As financial institutions shift their focus from business continuity back to growth in a post-pandemic world, they must firm up defenses even further in order to keep fraudsters at bay.
According to the 2021 Identity Fraud Study by Javelin Strategy & Research report, identity fraud cost U.S residents a total of about $56 billion in 2020 alone. And recent research from TransUnion found that financial services fraudsters have ramped up their efforts in 2021. When comparing the last four months of 2020 to the first four months of 2021, the percentage of suspected digital fraud attempts increased 109% in the U.S and 149% across the globe.
The Reasons Behind the Rise in Fraud
What’s behind the surge in fraudulent activity? Changing consumer behavior resulting from pandemic lockdowns, for one. Since the start of the pandemic, 93 million people in the U.S. have signed up for online services that were once carried out in person, and 75% of them plan to continue using these services moving forward. The move to online and mobile commerce by consumers with less digital experience, such as senior citizens, has provided an open door to fraudsters, and they’re wasting no time in seizing the opportunity.

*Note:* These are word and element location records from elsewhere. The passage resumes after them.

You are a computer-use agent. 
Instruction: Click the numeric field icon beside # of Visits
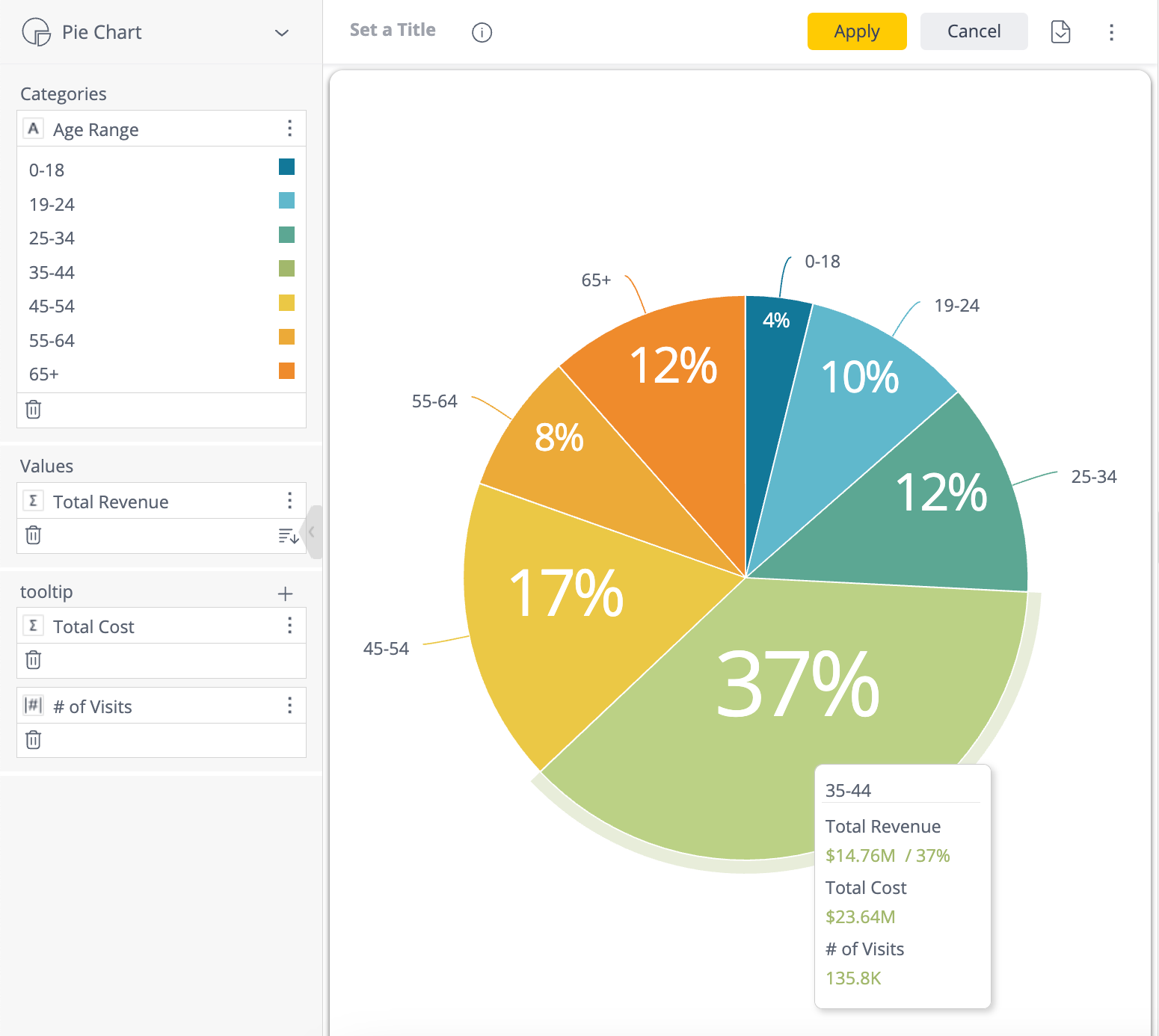point(33,705)
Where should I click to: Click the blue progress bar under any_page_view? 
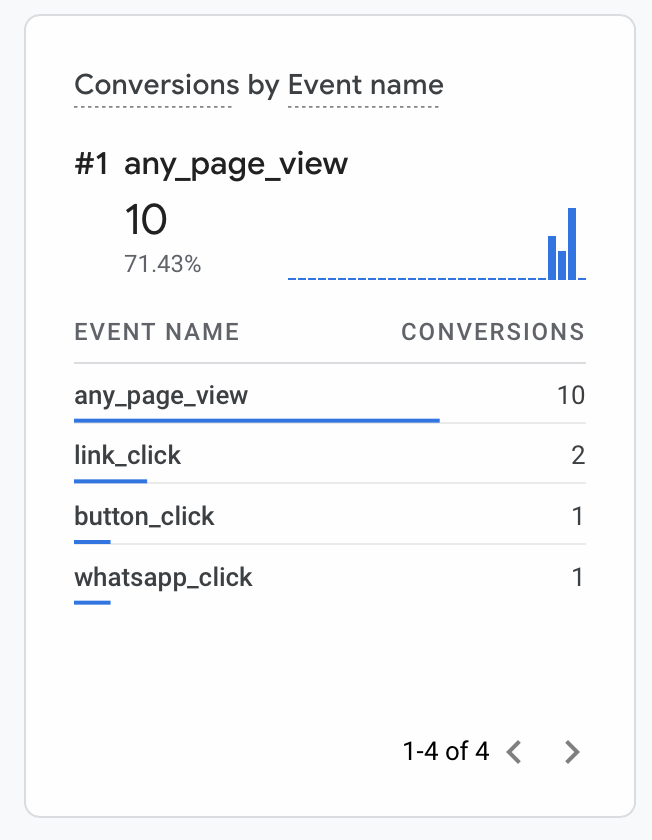[256, 421]
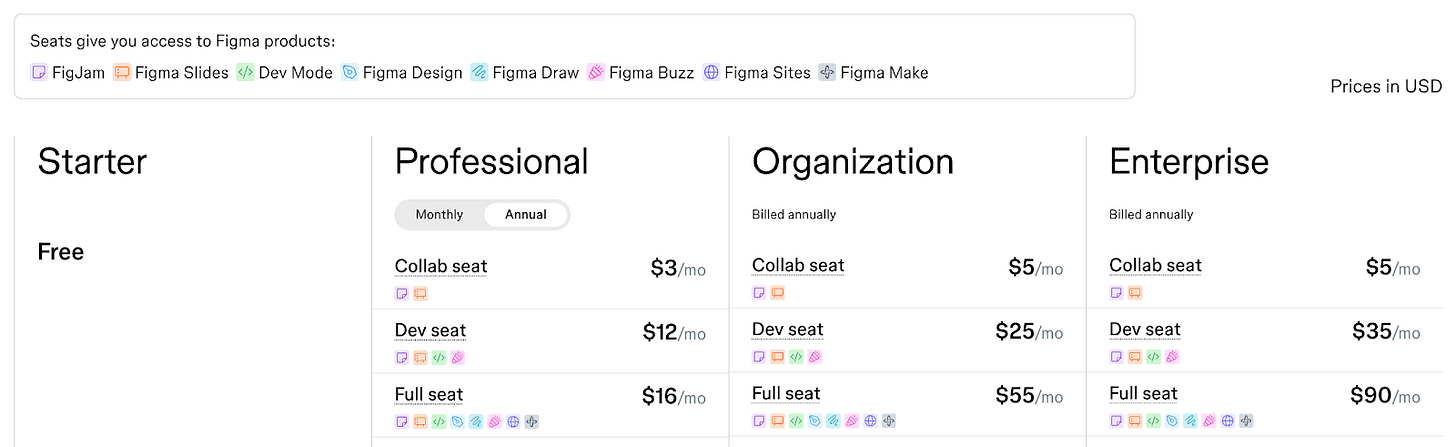Click the Dev Mode icon in the legend
Viewport: 1456px width, 447px height.
point(245,72)
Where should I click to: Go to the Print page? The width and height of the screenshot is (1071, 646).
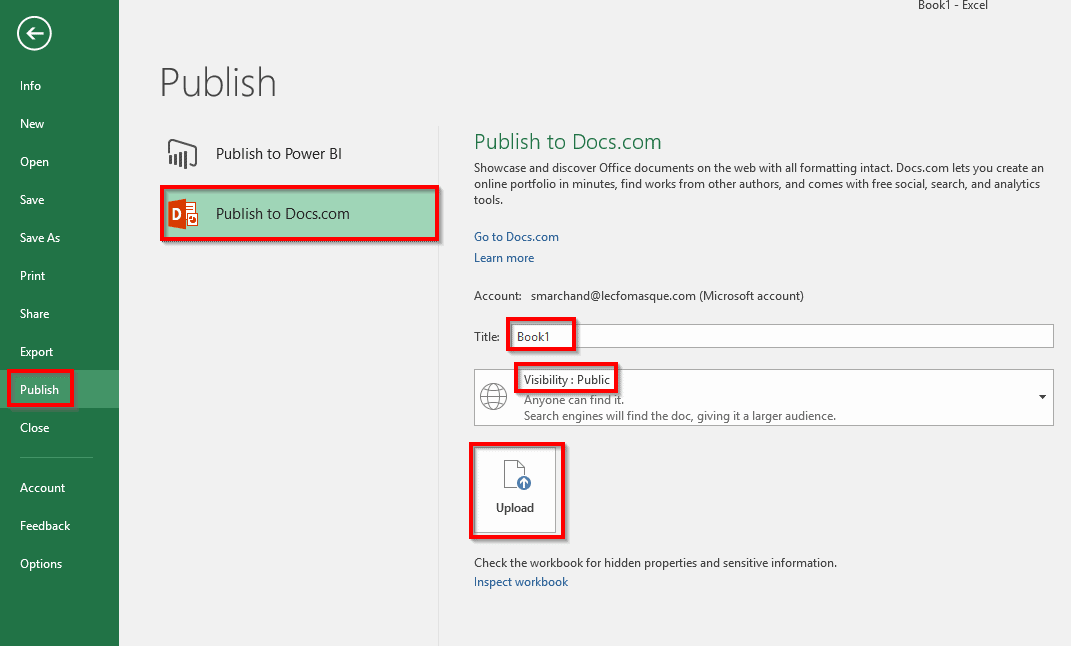[x=33, y=276]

Additionally, consumer stress and fear can lead to riskier transaction behaviors for all consumers, which creates opportunities for malware infection on devices and theft of personal identification information.

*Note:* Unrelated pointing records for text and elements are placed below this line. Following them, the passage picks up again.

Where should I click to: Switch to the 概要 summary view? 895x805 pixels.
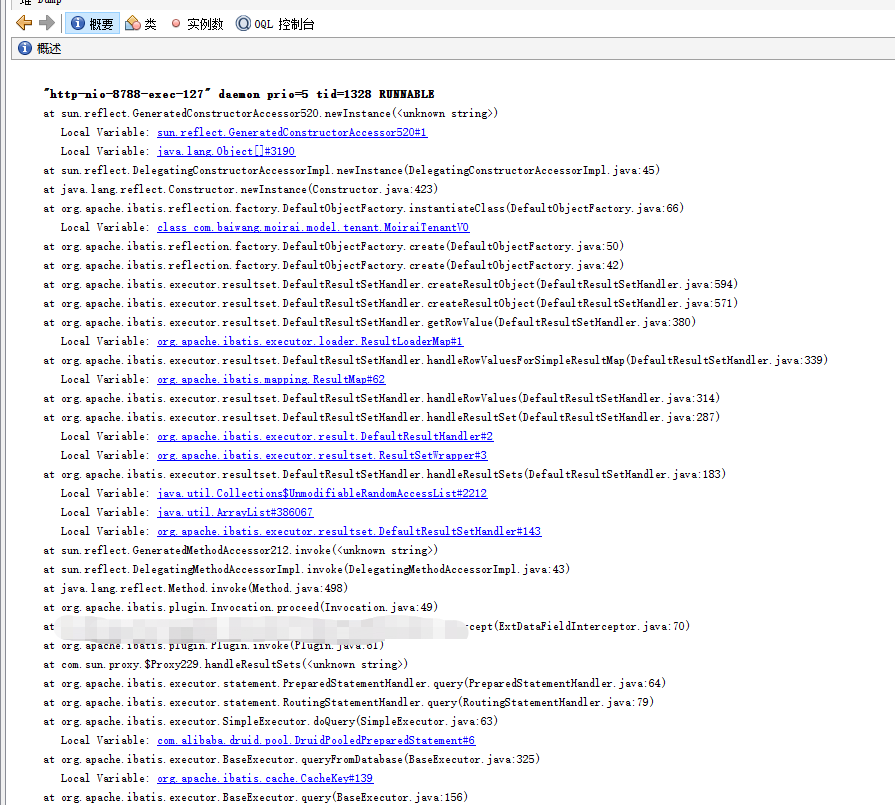(x=93, y=24)
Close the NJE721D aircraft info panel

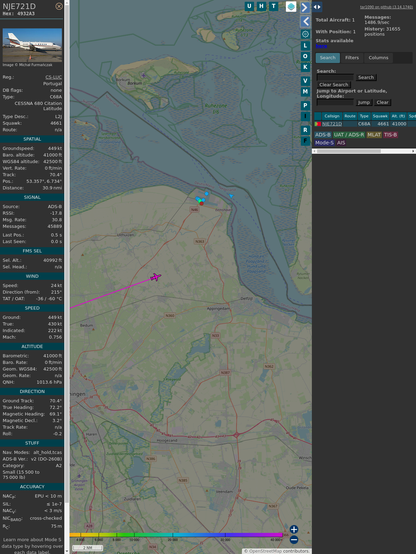tap(59, 6)
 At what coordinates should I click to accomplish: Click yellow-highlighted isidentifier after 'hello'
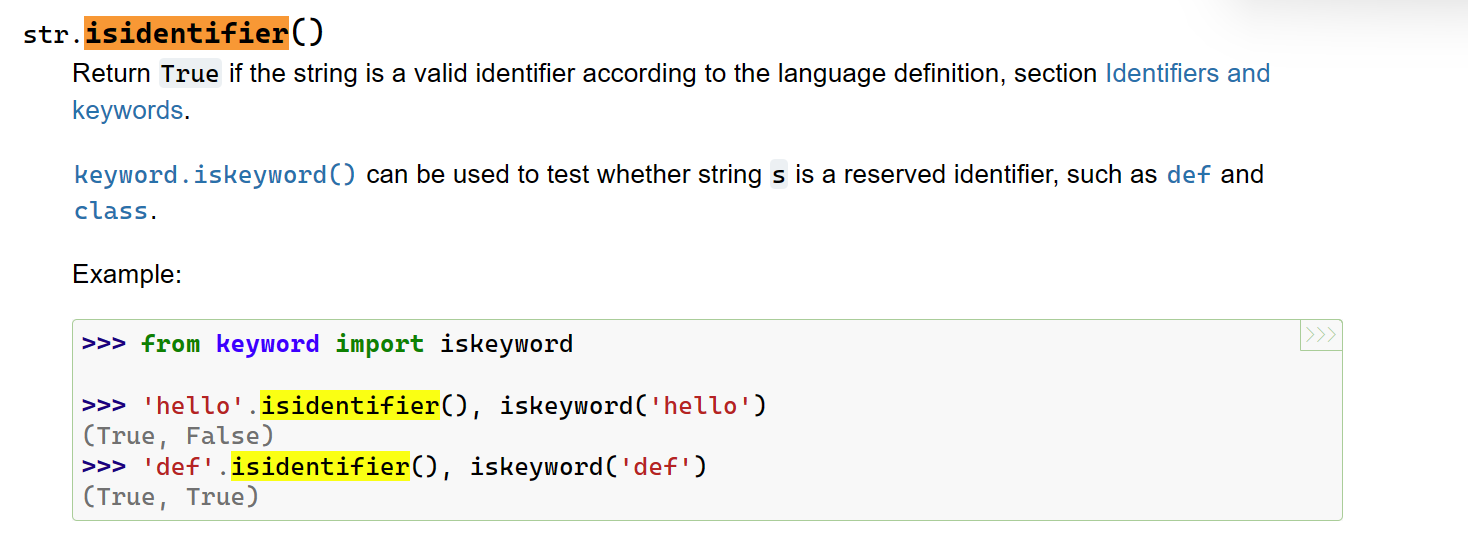click(x=349, y=405)
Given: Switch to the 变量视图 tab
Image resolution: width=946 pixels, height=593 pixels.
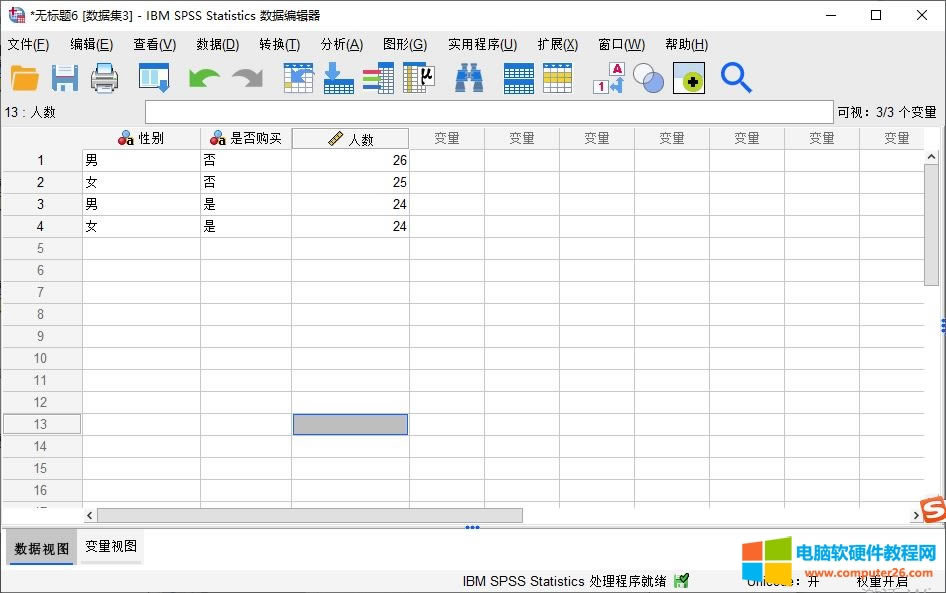Looking at the screenshot, I should point(111,547).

Remote work has also played a role. It impacted employee behaviors and exposed gaps in processes and systems that created security risks. Many organizations were not prepared for this shift and may not have had protected technology resources, such as a virtual private network (VPN), that can encrypt the information going through the Internet.
New Approaches to Fighting Fraud
Fortunately, a massive transformation is occurring across digital and mobile channels in how financial services organizations engage with their customers and use artificial intelligence. They are accelerating digital transformation initiatives to improve the efficiency and effectiveness of existing anti-fraud teams, as well as implementing new ways to fight off fraudsters.
American Express, for example, has employed a machine learning model that uses various inputs which are pattern-matched against evolving algorithms in real time to flag transactions that have a high probability of being fraudulent. According to estimates by the company, the fraud detection machine learning approach has identified $2 million in potential annual incremental fraud incidents. Mastercard leverages Dell EMC to fight fraud, using their data analytics and artificial intelligence. Its fraud detection machine learning system looks for established fraud patterns to identify emerging fraud patterns in real time.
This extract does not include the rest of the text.